Perplexing pickled peppers

Compared to the north, beef here is local, grass-fed, delicious, and cheap. As a result, we eat more, sometimes as hamburgers. Inevitably, the wife has lamented lack of dill pickles to accompany them. She tried making some. They were close, but not crunchy.

She recently brought home this:

Ajías Catalanes – Catalan chili peppers. They’re hot! They’re great! Who needs dills?

But this raises an interesting question. Uruguayans in general will not touch spicy food. Something with pepper – just a sprinkle of black pepper – is considered picante. Yet they grow hot peppers; you can buy them in the supermarket.

And now we see they pickle them (at the bottom of the label: Industria Uruguaya).

Why?

Besides us, for whom?

2 thoughts on “Perplexing pickled peppers

  1. It is to sell it to gringos and, maybe to spice sausages (not pickled hot peppers, though).
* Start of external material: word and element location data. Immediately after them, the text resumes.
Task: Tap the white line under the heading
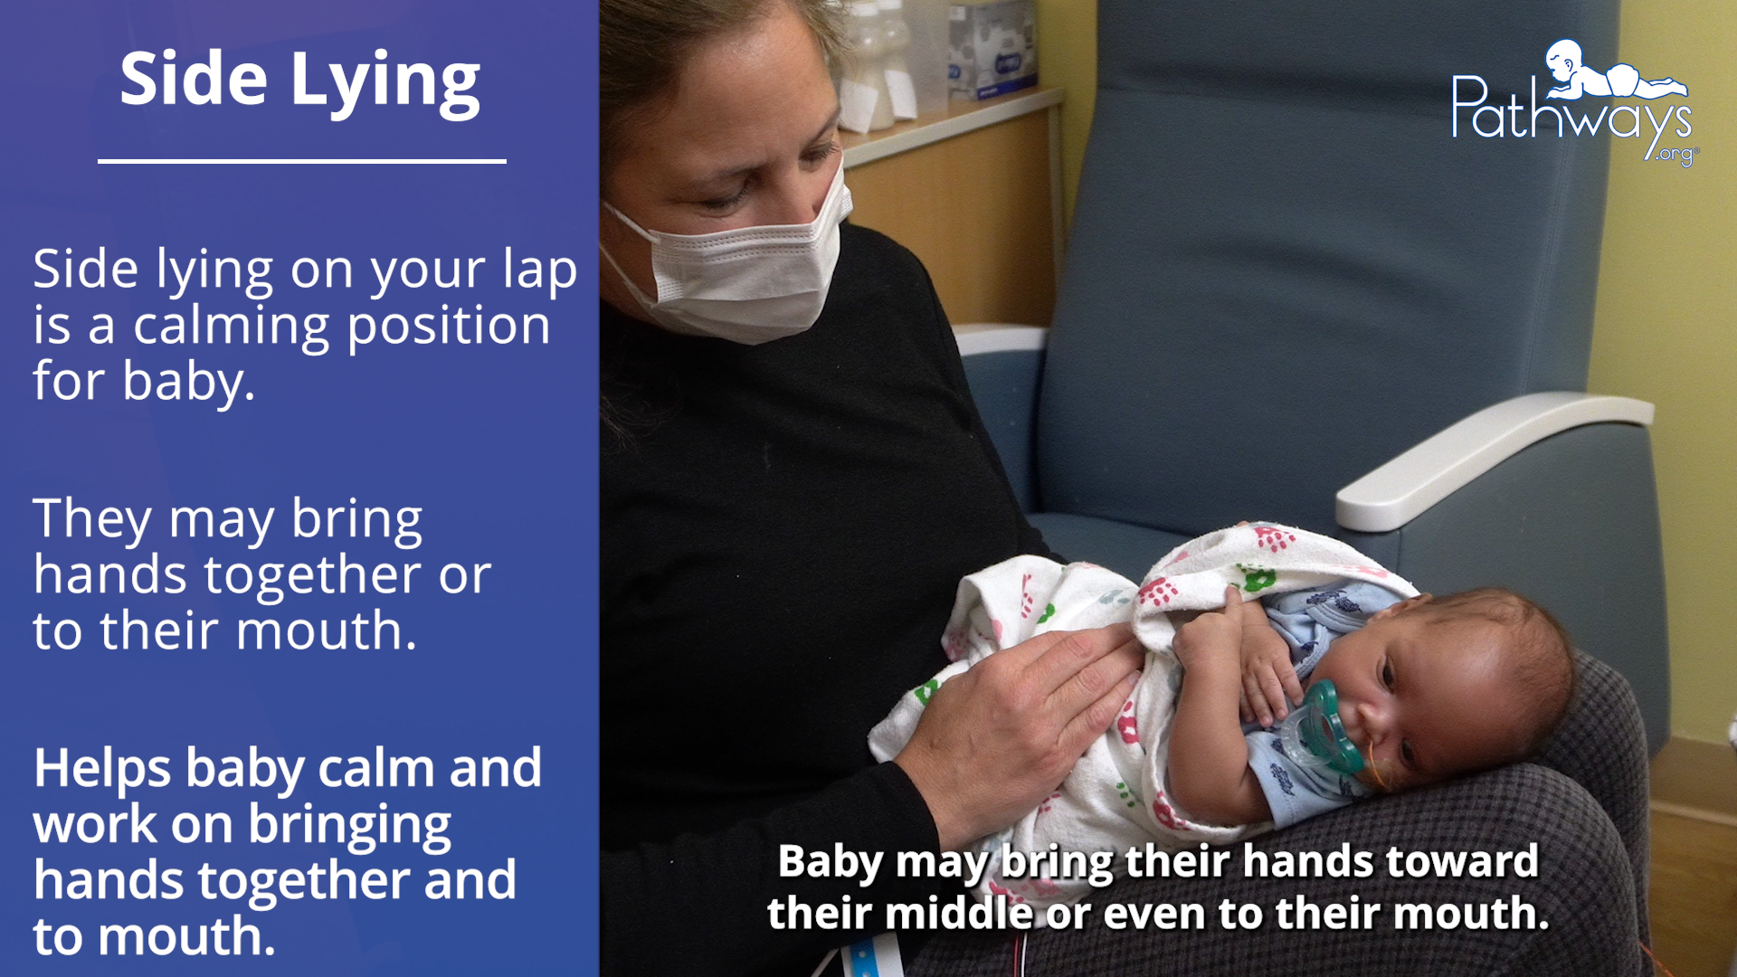click(302, 162)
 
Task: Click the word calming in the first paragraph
click(232, 328)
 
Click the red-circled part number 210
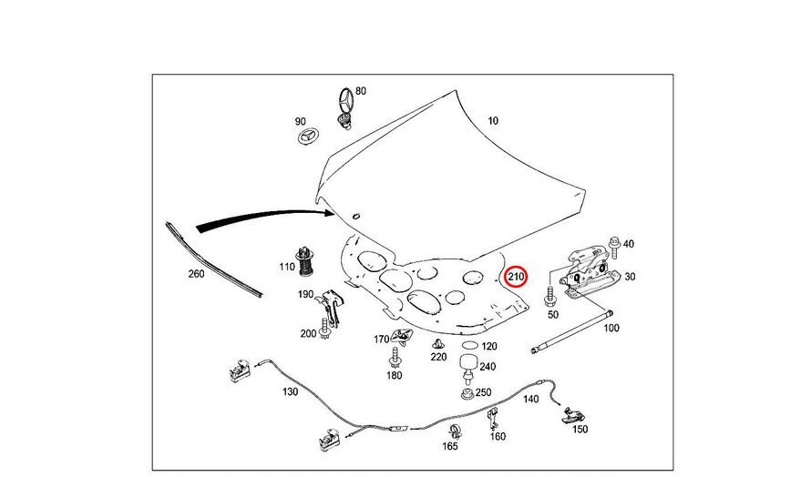tap(516, 275)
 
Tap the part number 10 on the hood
tap(493, 121)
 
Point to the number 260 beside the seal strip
tap(195, 273)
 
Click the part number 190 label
tap(306, 294)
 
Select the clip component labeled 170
tap(400, 337)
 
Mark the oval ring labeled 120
tap(469, 347)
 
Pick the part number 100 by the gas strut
tap(611, 327)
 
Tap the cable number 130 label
tap(290, 391)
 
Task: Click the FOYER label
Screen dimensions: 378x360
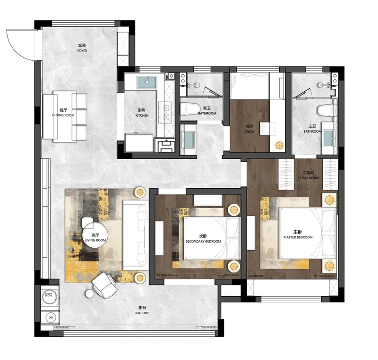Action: pyautogui.click(x=82, y=51)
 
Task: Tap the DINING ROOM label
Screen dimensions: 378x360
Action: pyautogui.click(x=63, y=115)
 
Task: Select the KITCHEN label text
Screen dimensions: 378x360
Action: pyautogui.click(x=142, y=115)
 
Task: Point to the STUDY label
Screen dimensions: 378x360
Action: pyautogui.click(x=249, y=132)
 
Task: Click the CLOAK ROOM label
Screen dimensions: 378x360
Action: pyautogui.click(x=309, y=178)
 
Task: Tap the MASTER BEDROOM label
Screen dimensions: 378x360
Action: pyautogui.click(x=298, y=237)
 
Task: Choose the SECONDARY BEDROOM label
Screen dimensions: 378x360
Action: pyautogui.click(x=203, y=241)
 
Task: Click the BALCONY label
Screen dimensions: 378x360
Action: pyautogui.click(x=142, y=313)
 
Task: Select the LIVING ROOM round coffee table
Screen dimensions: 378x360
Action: pyautogui.click(x=95, y=235)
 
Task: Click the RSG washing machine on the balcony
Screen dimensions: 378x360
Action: pyautogui.click(x=49, y=295)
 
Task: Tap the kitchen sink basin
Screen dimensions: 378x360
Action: pyautogui.click(x=147, y=82)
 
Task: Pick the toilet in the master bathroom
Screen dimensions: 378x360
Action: pyautogui.click(x=326, y=111)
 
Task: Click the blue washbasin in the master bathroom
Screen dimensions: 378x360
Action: pyautogui.click(x=328, y=138)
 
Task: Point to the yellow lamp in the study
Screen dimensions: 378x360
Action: pyautogui.click(x=279, y=145)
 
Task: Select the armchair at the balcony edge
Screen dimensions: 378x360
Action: pyautogui.click(x=104, y=285)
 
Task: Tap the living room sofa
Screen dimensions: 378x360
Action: pyautogui.click(x=136, y=235)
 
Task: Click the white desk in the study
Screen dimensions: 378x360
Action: pyautogui.click(x=267, y=129)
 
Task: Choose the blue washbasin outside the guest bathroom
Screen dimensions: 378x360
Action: pyautogui.click(x=188, y=140)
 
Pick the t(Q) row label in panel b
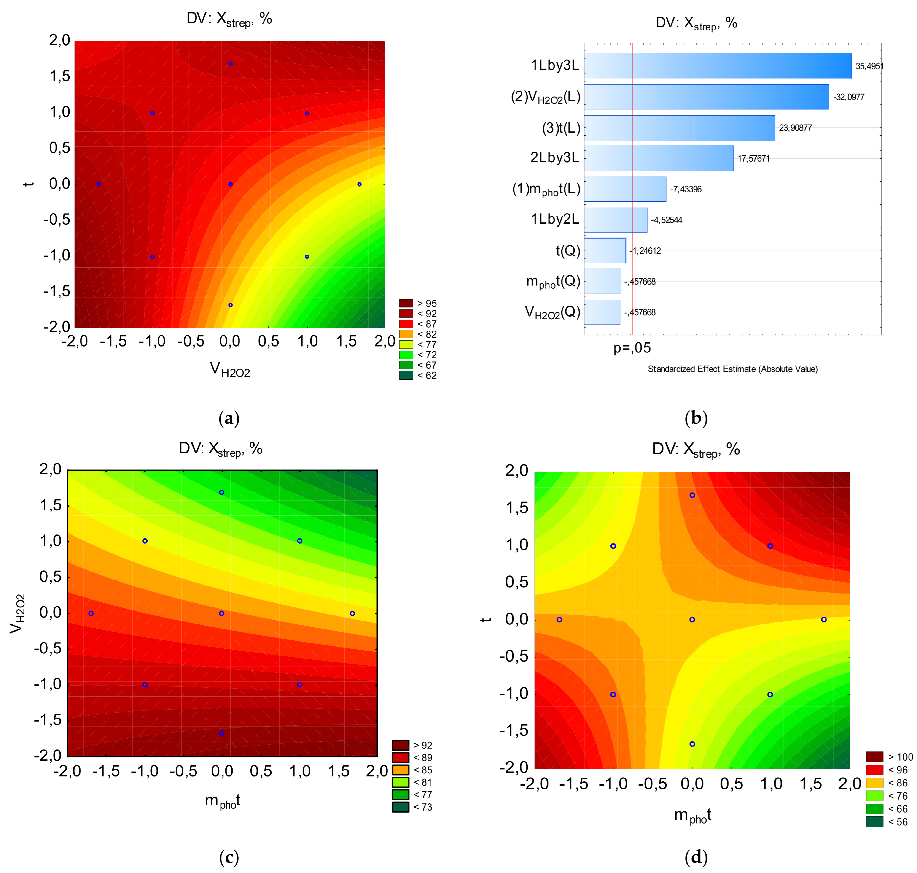[568, 251]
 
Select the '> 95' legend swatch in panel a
[406, 304]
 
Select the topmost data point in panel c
[222, 492]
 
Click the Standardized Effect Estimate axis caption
[732, 369]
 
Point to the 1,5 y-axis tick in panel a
[59, 76]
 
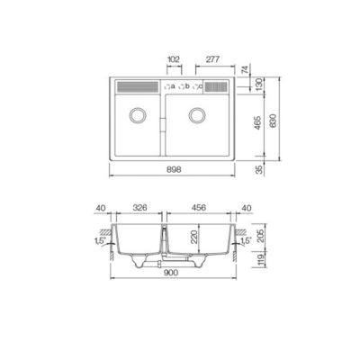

Some people do like these hot peppers, but in general, you are right, people in Uruguay don’t like hot, spicy stuff, just a little bit in their sausages or salami.

  2. I find it hard to imagine that Industria Uruguaya would produce a small-scale product specifically for the consumption of foreigners inside the country, and I doubt they have much of an export market for the same. Still, I have no better explanation.